223 F. Supp. 3d 756
S.D. Ill.2016Background
- Plaintiff Sylvia Perez (individually and as special administrator) sued manufacturers alleging her husband developed mesothelioma from Navy-era asbestos exposure aboard the USS Maryland (filed in Madison County, IL).
- Crane Co. removed to federal court invoking 28 U.S.C. § 1442 (federal-officer removal), attaching affidavits (some originally used in other cases) from company and retired Navy personnel and a doctor.
- GE joined Crane’s removal and separately filed its own removal notice more than 80 days after service; plaintiff moved to strike GE’s late filings and to remand the case to state court.
- Perez argued Crane waived removal by filing a state-court motion to dismiss before removing and that Crane failed to carry its burden to show federal-officer jurisdiction because the affidavits lacked case-specific contracts/specs and were recycled.
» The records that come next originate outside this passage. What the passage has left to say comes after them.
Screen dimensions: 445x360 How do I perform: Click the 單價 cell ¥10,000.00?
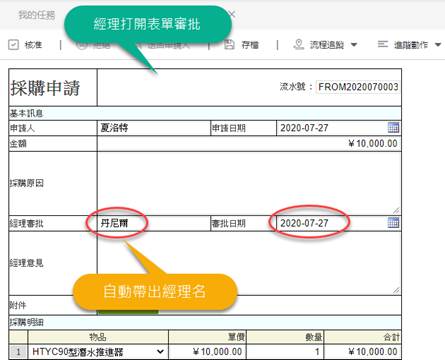(x=207, y=351)
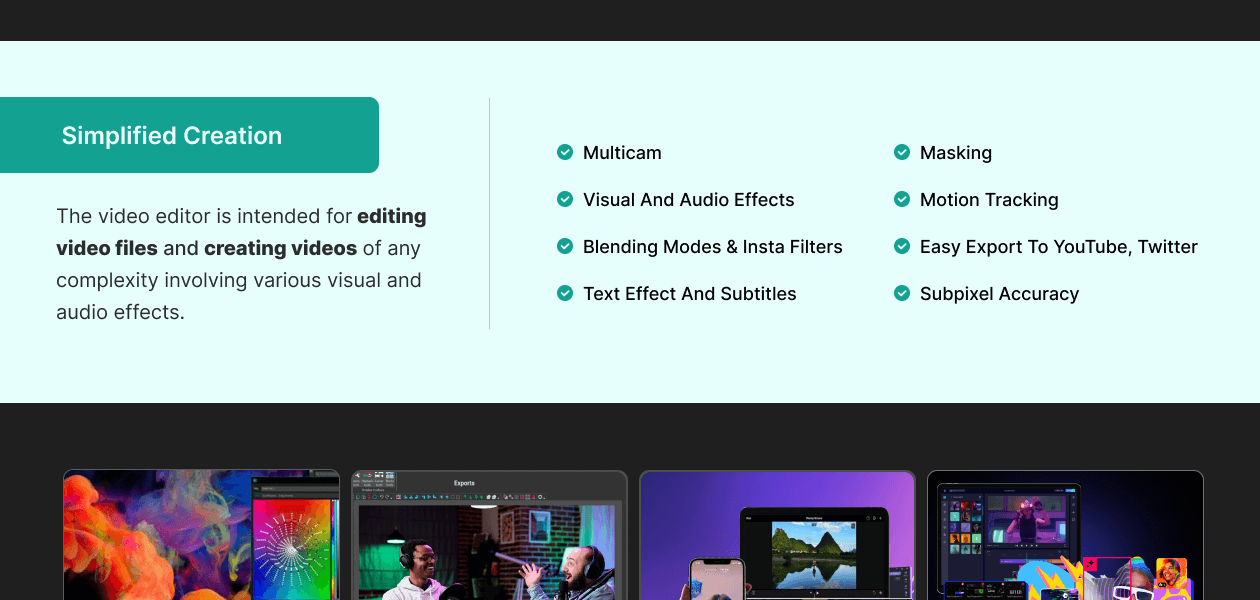
Task: Open the Exports window thumbnail
Action: (x=489, y=535)
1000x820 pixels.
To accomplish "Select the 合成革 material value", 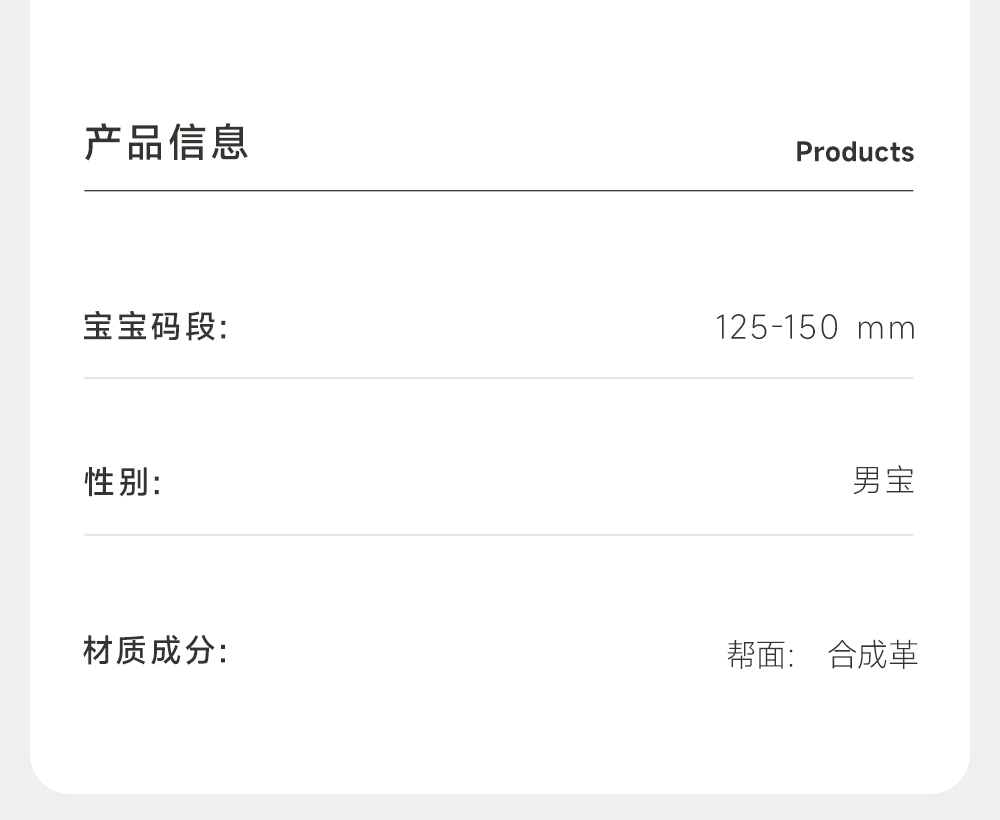I will [872, 656].
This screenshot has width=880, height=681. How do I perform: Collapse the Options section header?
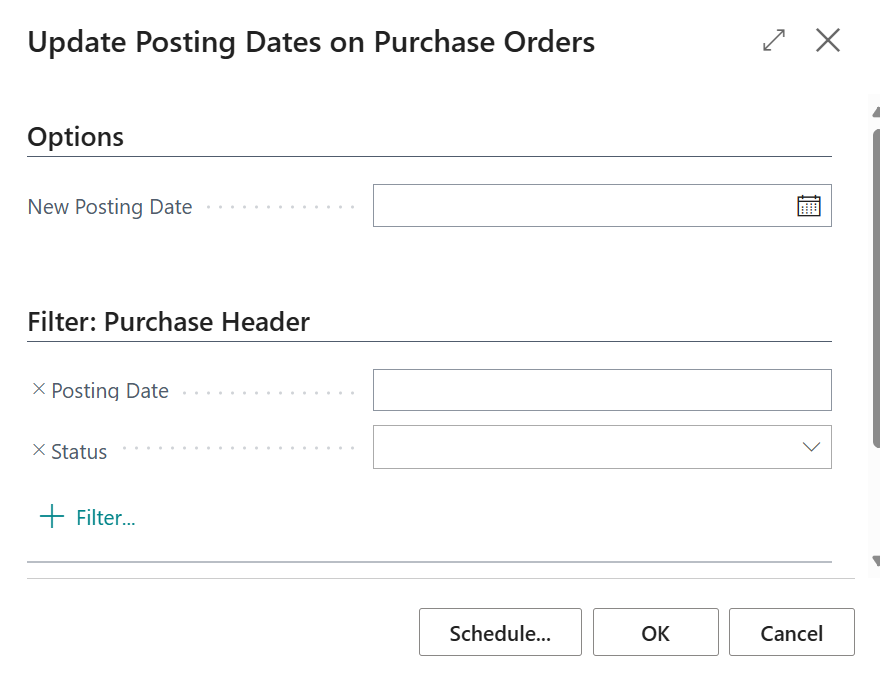tap(76, 136)
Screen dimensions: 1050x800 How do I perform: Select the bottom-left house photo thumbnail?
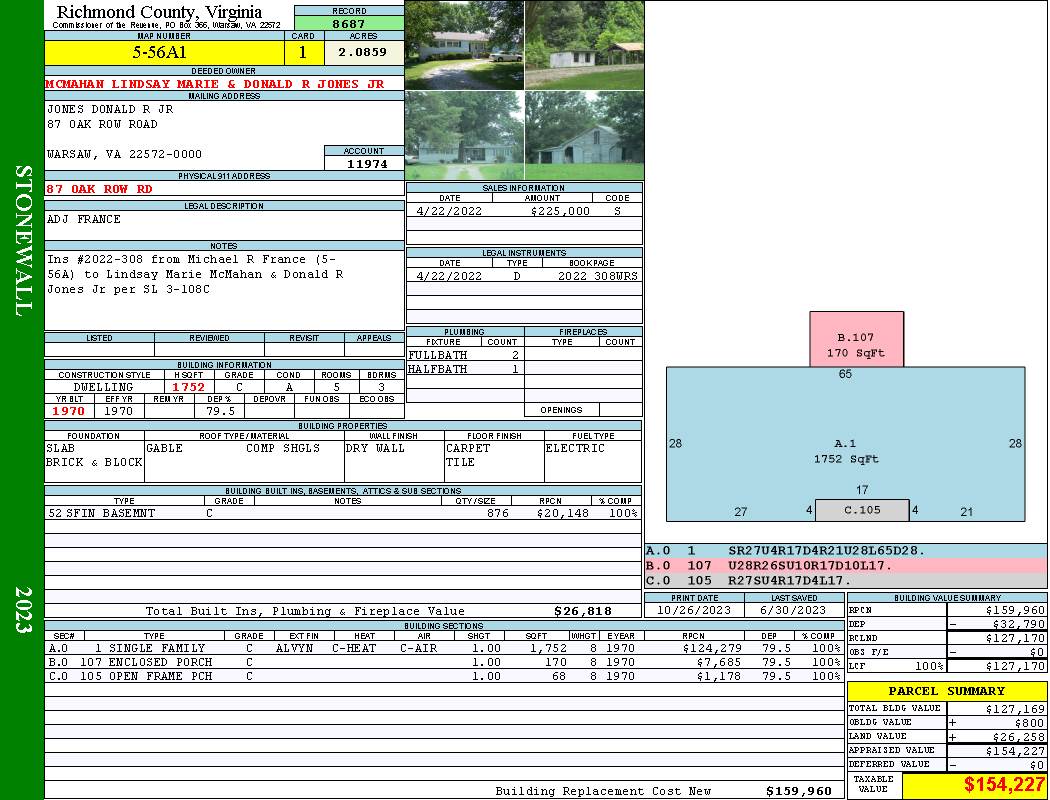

- The court denied waiver, finding Crane removed within hours of filing a responsive motion and that Seventh Circuit precedent requires an “extreme situation” to find waiver.
- The court held Crane met the four-part § 1442 test (person, acted under federal officer, causal nexus, colorable federal defense—here, the government-contractor defense) and denied remand; it noted GE’s independent removal was untimely but need not be resolved given Crane’s successful removal.
Issues
| Issue | Plaintiff's Argument | Defendant's Argument | Held |
|---|---|---|---|
| Waiver of removal by pre-removal state-court filing | Perez: Crane waived removal by filing a motion to dismiss in state court before removing. | Crane: Filing motion and removing shortly thereafter does not evince intent to litigate in state court; waiver occurs only in extreme circumstances. | Denied waiver—Crane filed removal two hours after the motion; Seventh Circuit standard requires extreme conduct to find waiver. |
| Whether § 1442 federal-officer removal is established | Perez: Affidavits are generic/reused, lack contracts/specifications and case-specific facts so they fail to establish federal-officer jurisdiction. | Crane: Affidavits and exhibits show contracts/specs, Navy direction over design/manufacture, and support a colorable government-contractor defense; Ruppel allows such evidence at this stage. | Removal valid—Crane is a “person,” acted under Navy direction, there is causal nexus, and the government-contractor defense is colorable. |
| Government-contractor defense sufficiency at removal | Perez: Absent precise contracts/specs and evidence of warnings, Crane cannot show defense. | Crane: Evidence shows Navy approved specifications, Crane conformed, and Navy knew asbestos risks; defense need only be plausible for removal. | Defense deemed plausible (colorable), satisfying § 1442 defensive element and supporting federal jurisdiction. |
| Timeliness of GE's independent removal | Perez: GE’s separate removal/joinder was untimely. | GE: (joined removal; also asserted independent grounds late). | Court observed GE’s independent removal was untimely but did not need to resolve it because Crane’s removal established jurisdiction. |
Key Cases Cited
- Watson v. Philip Morris Cos., 551 U.S. 142 (2007) (§ 1442 must be liberally construed to protect federal functions)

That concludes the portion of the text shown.